In the reply, give back exactly the lines from the one with "Task: Click the zoom" through the last line of the records, without pictures.

##### Task material

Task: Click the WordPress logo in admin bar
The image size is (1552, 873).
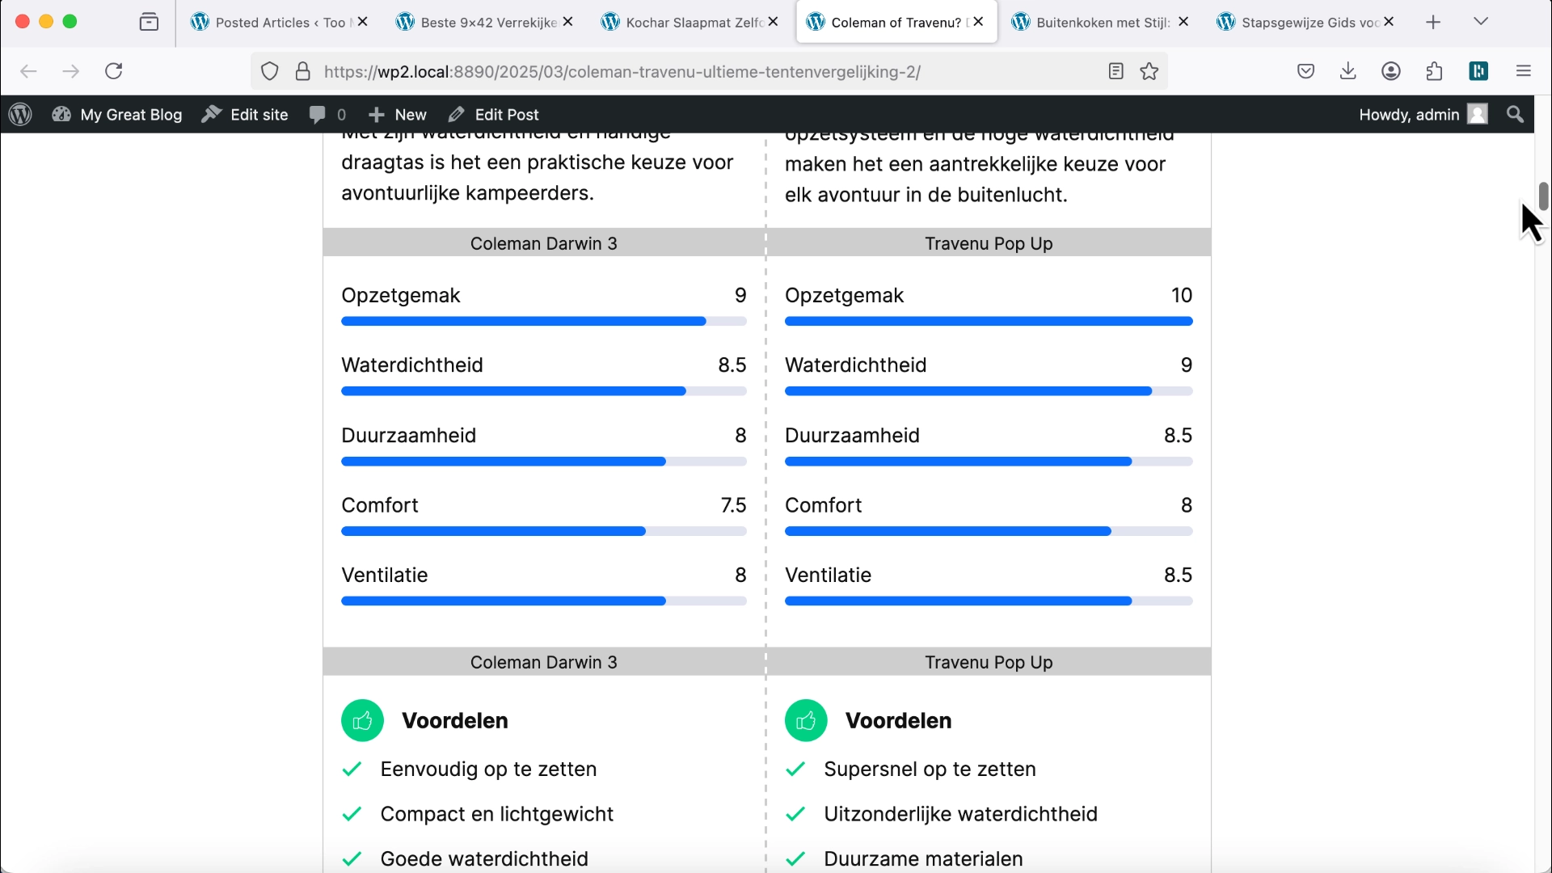Action: [x=20, y=115]
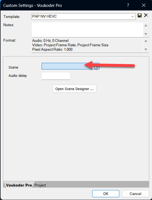The width and height of the screenshot is (152, 200).
Task: Delete the template using X icon
Action: [x=146, y=15]
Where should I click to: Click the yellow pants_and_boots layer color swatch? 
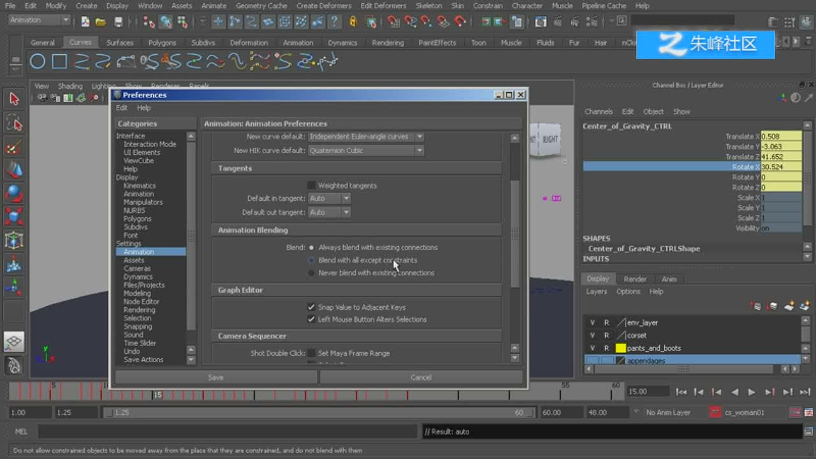click(620, 348)
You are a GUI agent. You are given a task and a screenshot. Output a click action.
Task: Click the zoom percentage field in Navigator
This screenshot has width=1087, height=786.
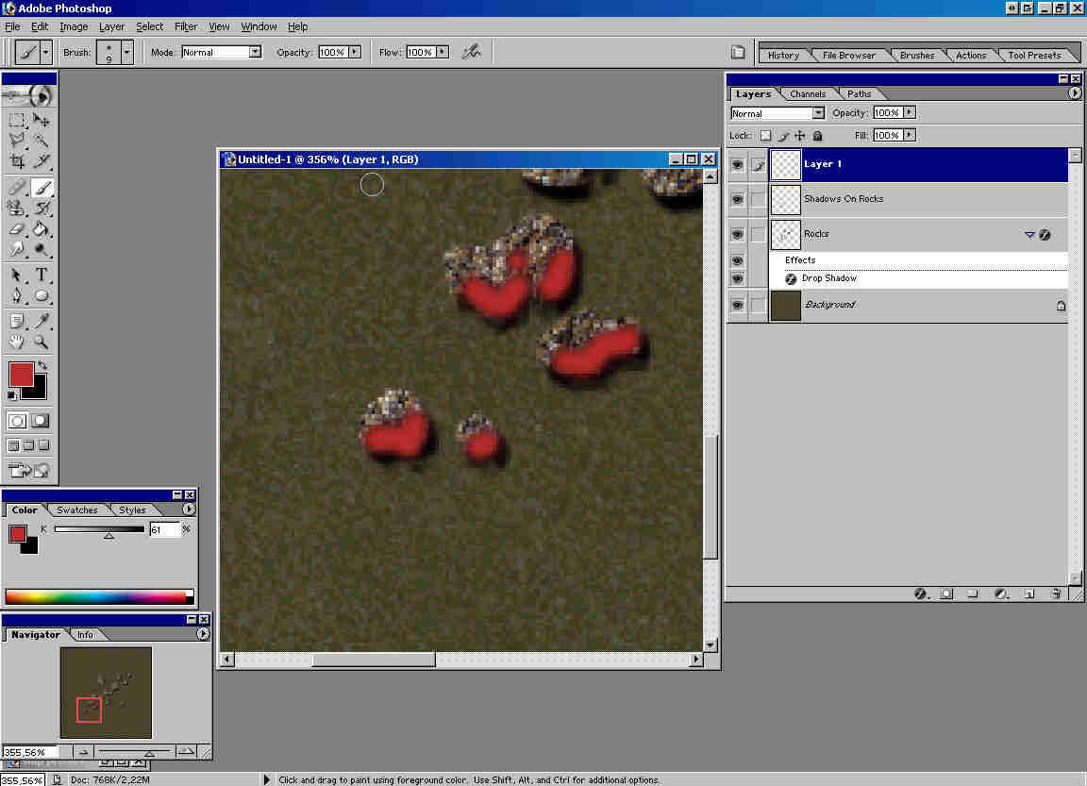pos(30,752)
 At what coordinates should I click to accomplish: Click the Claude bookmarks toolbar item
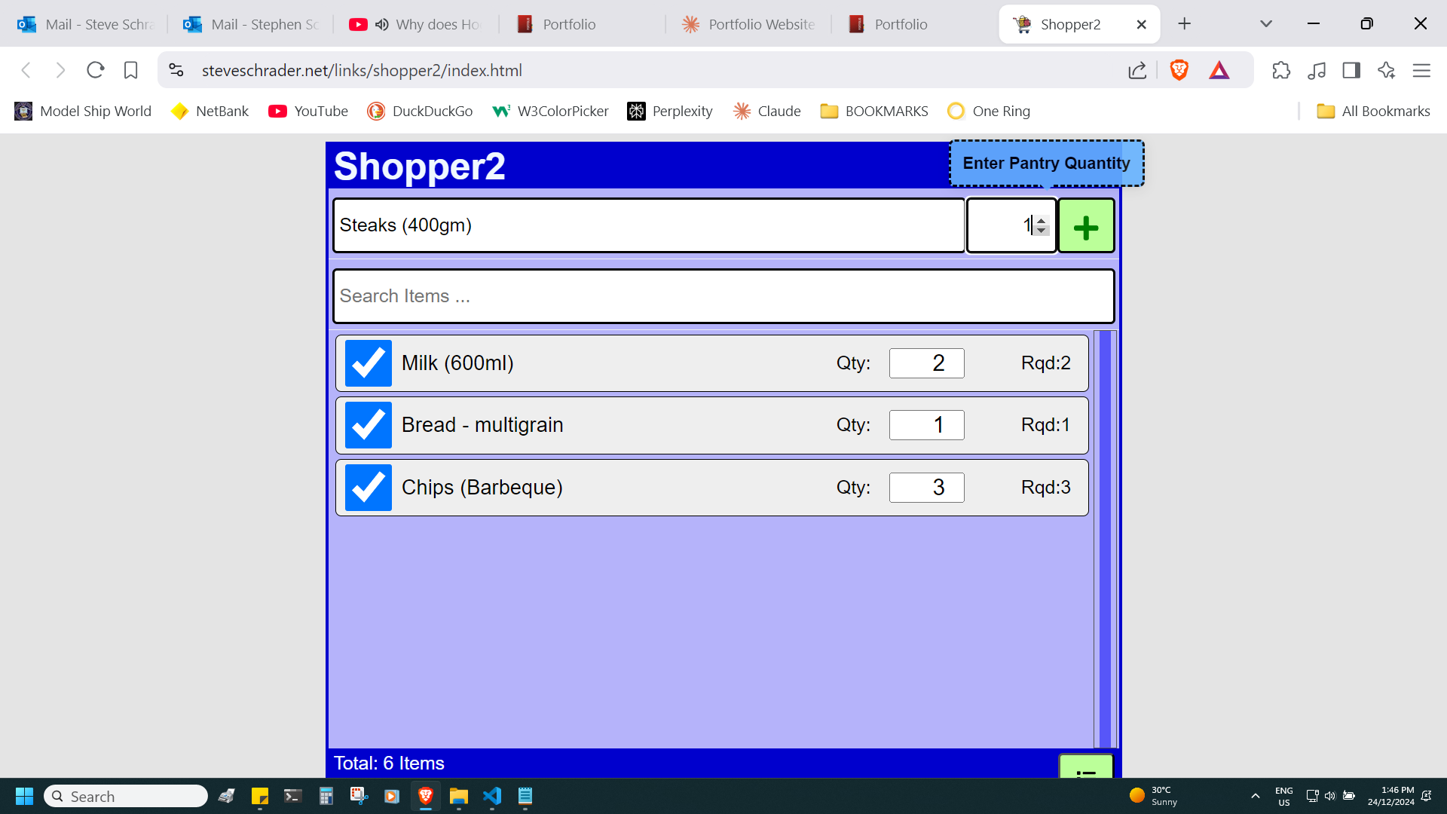coord(779,110)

##########

Solution to this task:
Task: Click the zoom percentage field in Navigator
This screenshot has width=1087, height=786.
pos(30,752)
 At what coordinates should I click to accomplish: Click the Claude bookmarks toolbar item
coord(779,110)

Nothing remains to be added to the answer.